### Requirement
Exactly the lines from the one holding "You are a computer-use" through the end of the material below must be printed, nothing more, and the pictures must be dropped.

### Supplied material
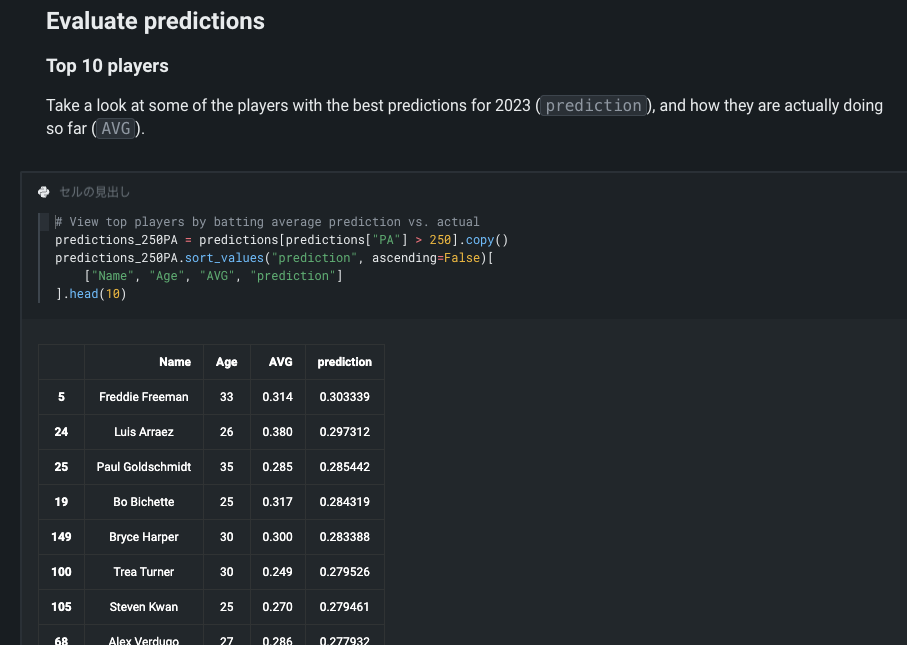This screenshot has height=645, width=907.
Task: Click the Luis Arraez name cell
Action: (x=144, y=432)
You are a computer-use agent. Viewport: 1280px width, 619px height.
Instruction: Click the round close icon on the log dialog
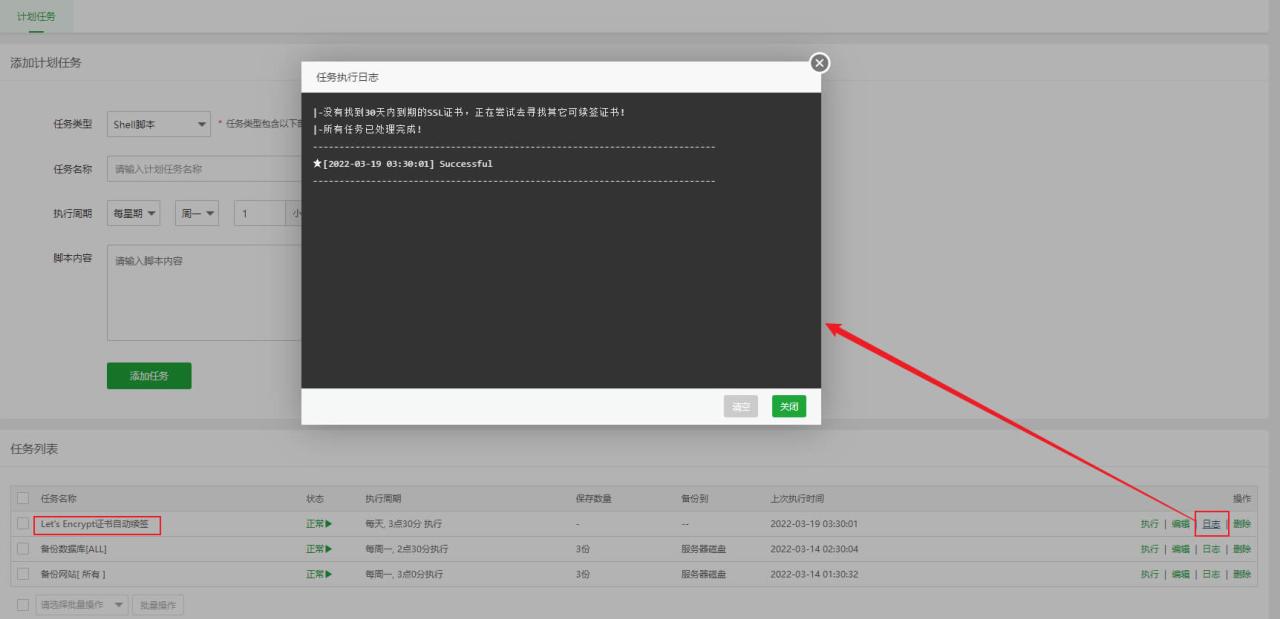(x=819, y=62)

### Response area
You are a computer-use agent. Viewport: 1280px width, 619px height.
Instruction: Click the round close icon on the log dialog
(x=819, y=62)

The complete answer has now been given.